## PROBLEM DETAILS:
Output only the lines below from the one holding "The height and width of the screenshot is (214, 263)." down to the one holding "Task: Select the Team & Culture track cell", both end lines included and every picture dropped.

[Items from a dataset]
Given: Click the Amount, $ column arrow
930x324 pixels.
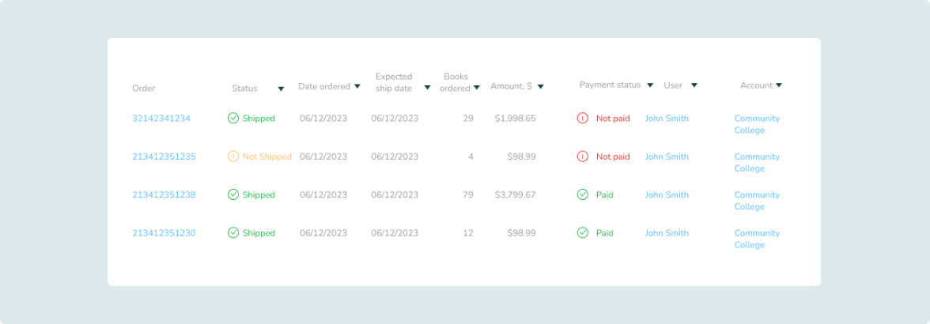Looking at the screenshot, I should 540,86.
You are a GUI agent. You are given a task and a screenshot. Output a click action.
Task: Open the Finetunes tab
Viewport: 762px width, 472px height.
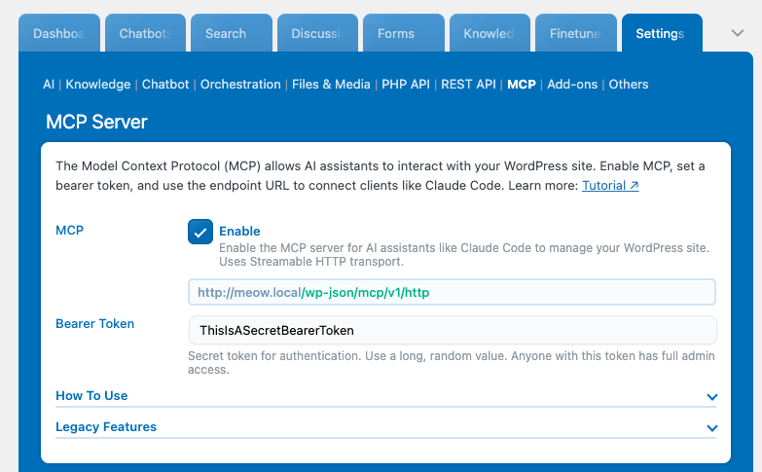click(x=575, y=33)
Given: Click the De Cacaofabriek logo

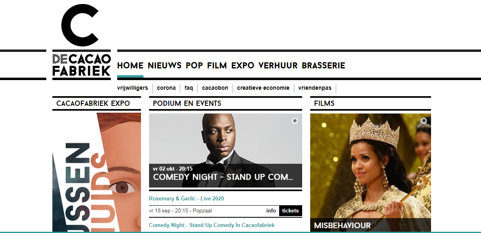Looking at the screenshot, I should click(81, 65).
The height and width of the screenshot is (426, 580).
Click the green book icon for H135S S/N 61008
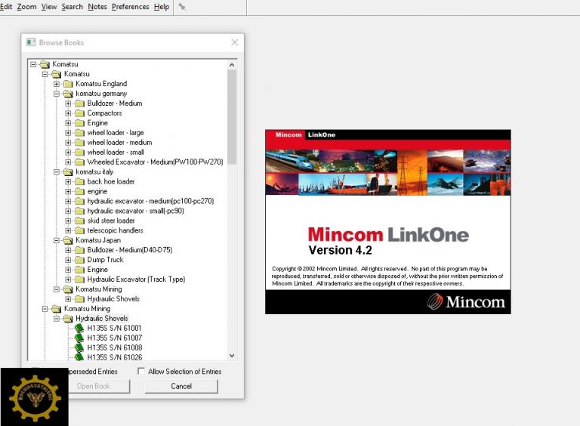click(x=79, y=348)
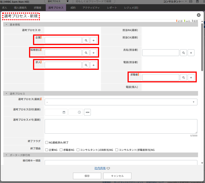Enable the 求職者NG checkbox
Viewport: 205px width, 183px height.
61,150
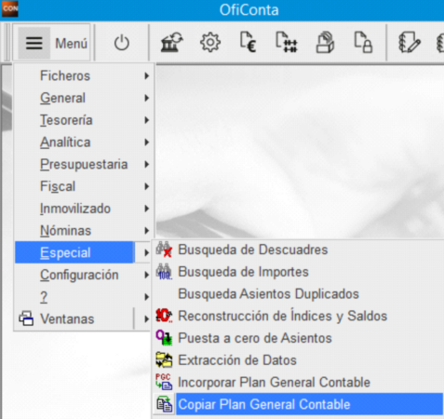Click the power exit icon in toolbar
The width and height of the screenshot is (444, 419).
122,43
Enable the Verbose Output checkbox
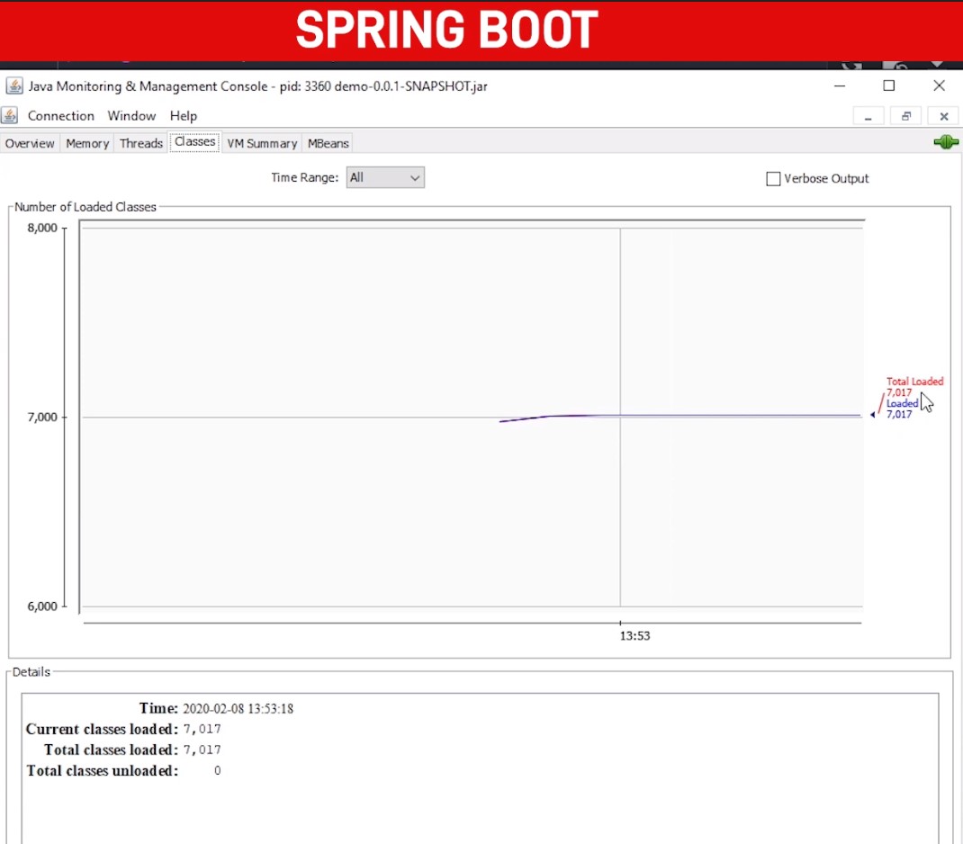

...

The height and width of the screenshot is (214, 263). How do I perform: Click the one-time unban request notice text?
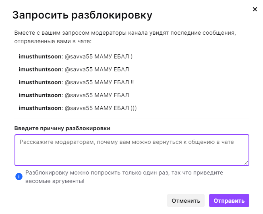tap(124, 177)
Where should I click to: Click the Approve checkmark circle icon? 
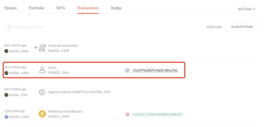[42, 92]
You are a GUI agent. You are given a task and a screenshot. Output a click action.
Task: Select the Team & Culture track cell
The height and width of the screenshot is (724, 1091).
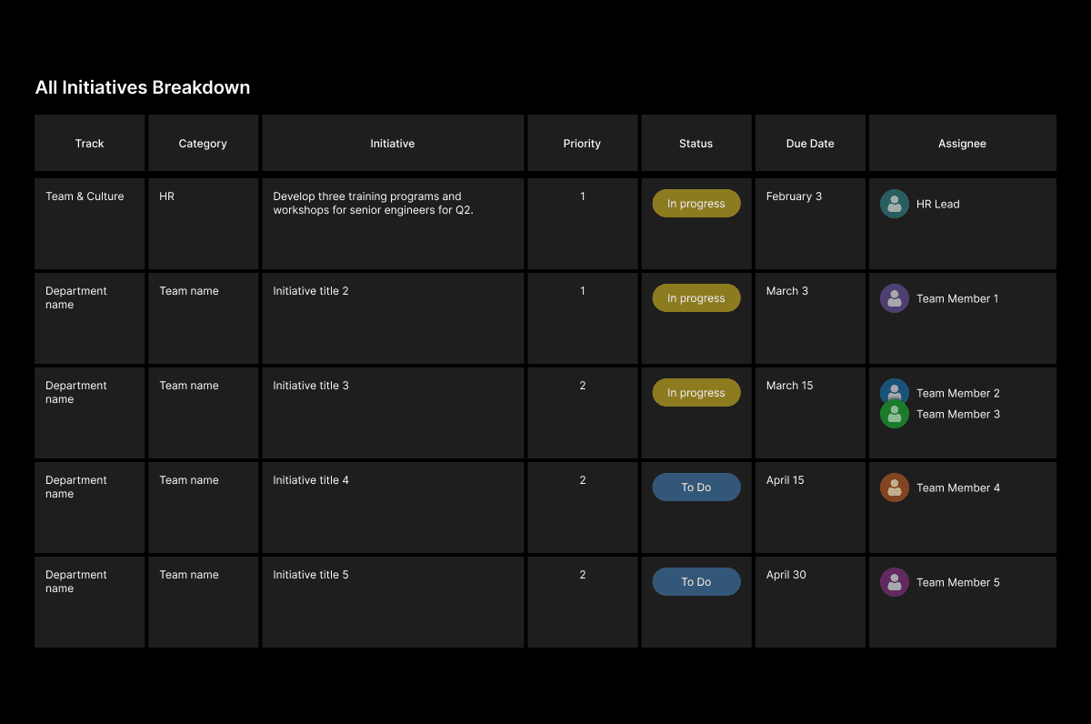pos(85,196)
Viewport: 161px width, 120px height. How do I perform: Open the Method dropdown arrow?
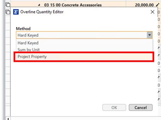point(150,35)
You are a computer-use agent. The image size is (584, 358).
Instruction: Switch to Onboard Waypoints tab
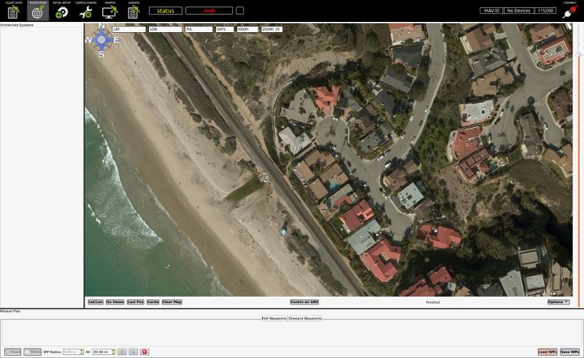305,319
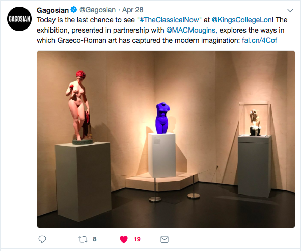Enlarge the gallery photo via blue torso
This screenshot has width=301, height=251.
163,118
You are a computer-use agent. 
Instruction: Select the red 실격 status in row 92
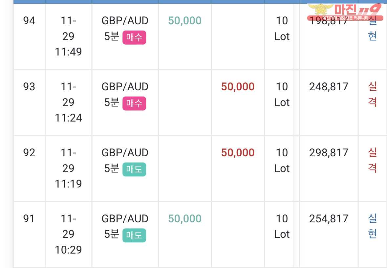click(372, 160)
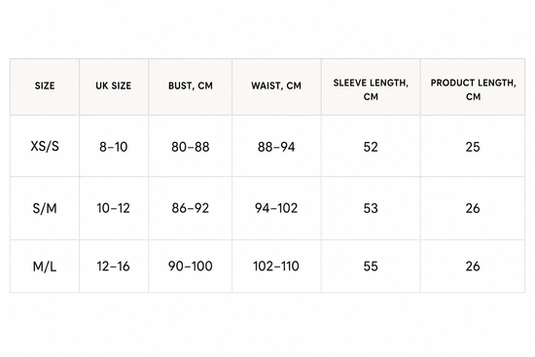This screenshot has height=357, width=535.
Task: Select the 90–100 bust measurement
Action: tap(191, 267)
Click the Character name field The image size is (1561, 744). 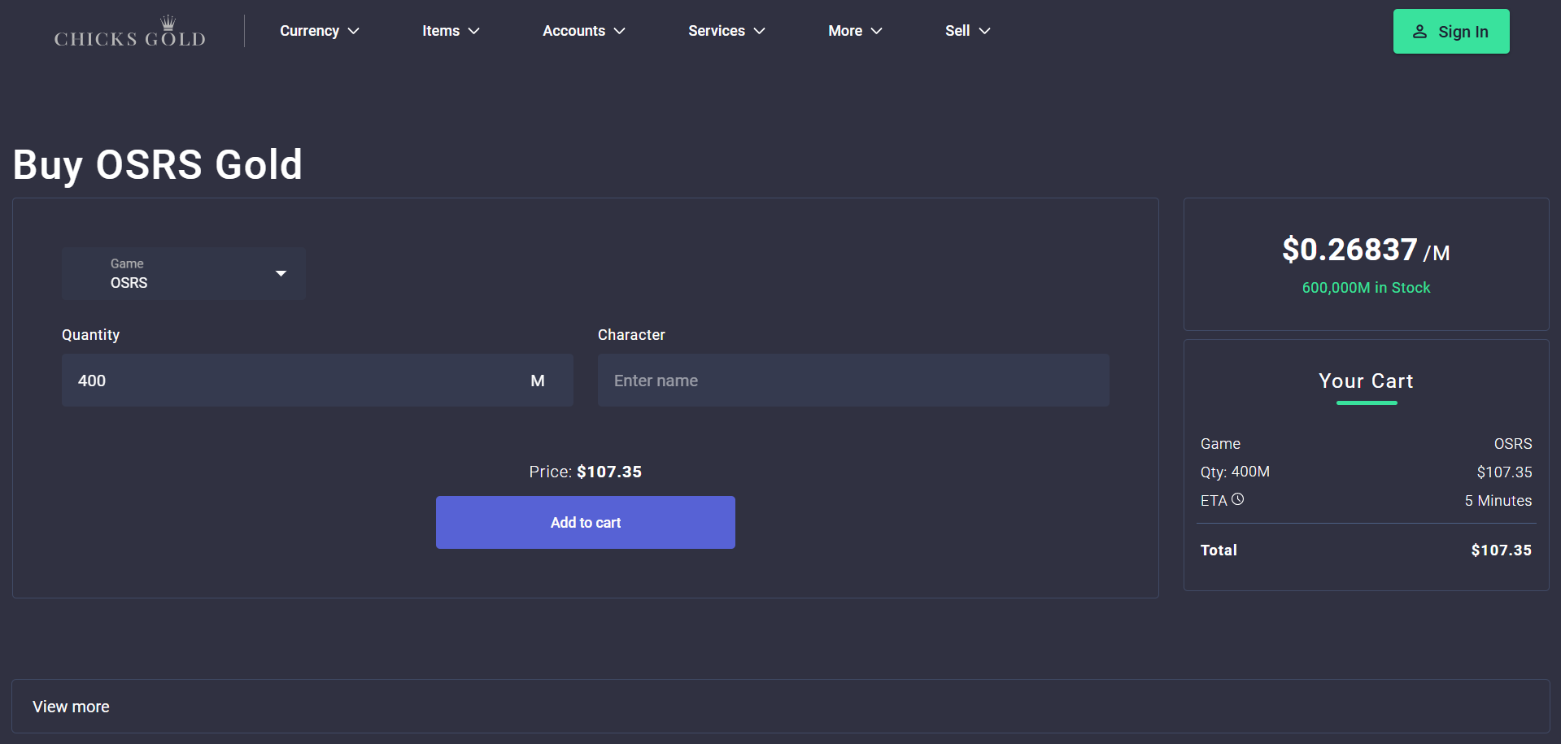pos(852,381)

## COMPLETED TASK:
The height and width of the screenshot is (214, 263). How do I perform: Click the one-time unban request notice text?
tap(124, 177)
Where should I click to: Click the Approve checkmark circle icon? 
[42, 92]
You are a GUI agent. You are given a task and a screenshot. Output a click action.
Task: Select the Team & Culture track cell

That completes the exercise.